--- Aufgabenstellung ---
Wandle alles von der Zeile mit „Open the document layout dropdown“ bis hinunter zur Zeile mit „[x=547, y=151]“ in eine Markdown-Tabelle mit den Spalten „Nr.“ und „Inhalt“ um, wobei „Nr.“ die Zeilen fortlaufend zählt und Leerzeilen entfallen. Lass die Bilder in der Antwort weg.
★ ★ ★
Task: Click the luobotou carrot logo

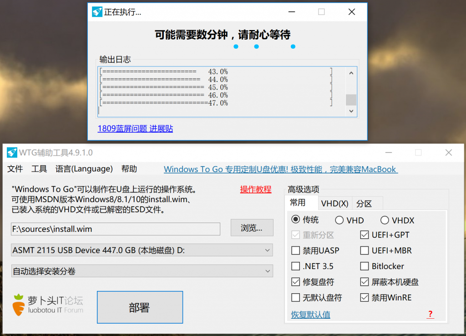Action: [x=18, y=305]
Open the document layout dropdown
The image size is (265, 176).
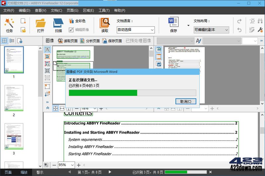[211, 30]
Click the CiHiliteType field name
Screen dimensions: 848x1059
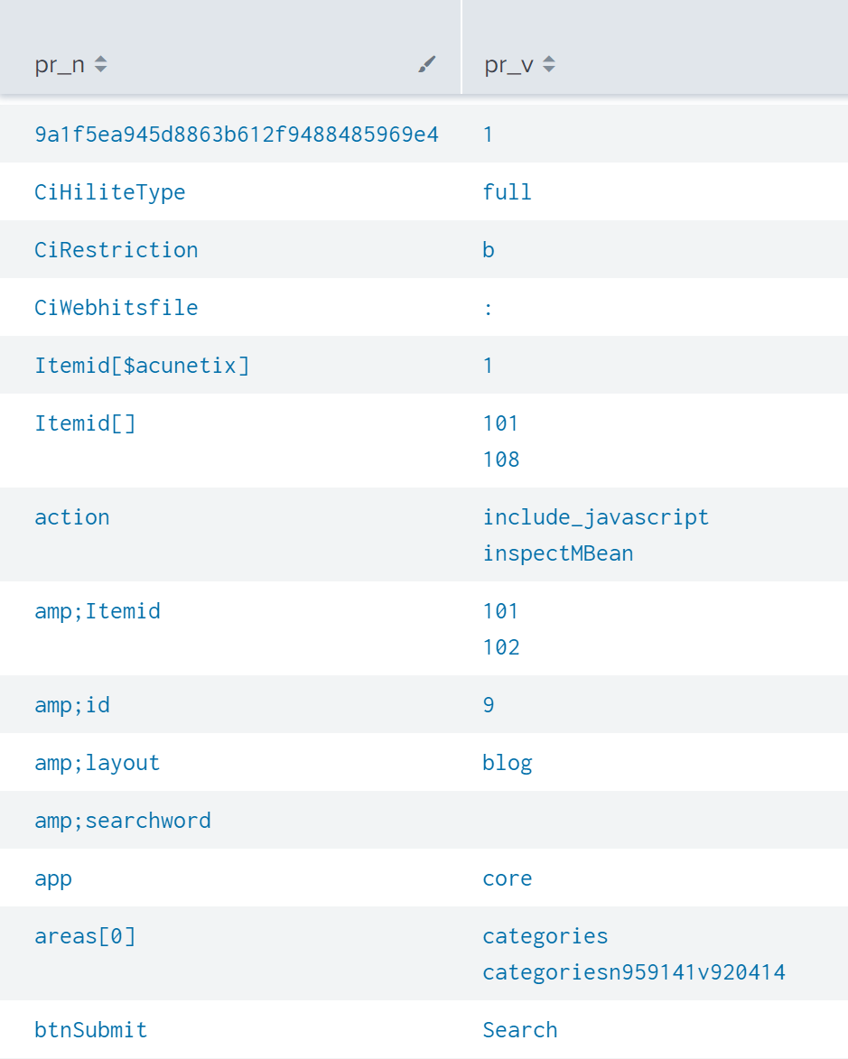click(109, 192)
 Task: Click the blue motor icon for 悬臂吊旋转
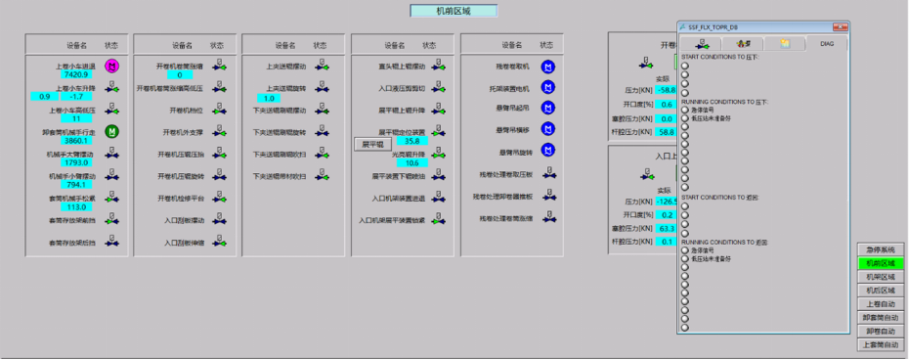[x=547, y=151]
★ ★ ★
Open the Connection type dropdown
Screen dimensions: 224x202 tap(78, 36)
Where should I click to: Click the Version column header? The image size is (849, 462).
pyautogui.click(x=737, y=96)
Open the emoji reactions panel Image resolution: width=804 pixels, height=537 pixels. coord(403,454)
★ ★ ★
--- Lösung ---
| Nr. | Inhalt |
|---|---|
| 1 | Open the document layout dropdown |
| 2 | The image size is (265, 176). |
| 3 | [211, 30] |
| 4 | Click the CiHiliteType field name |
| 5 | Screen dimensions: 848x1059 |
| 6 | click(109, 192) |
| 7 |  Task: Click the blue motor icon for 悬臂吊旋转 |
| 8 | [x=547, y=151] |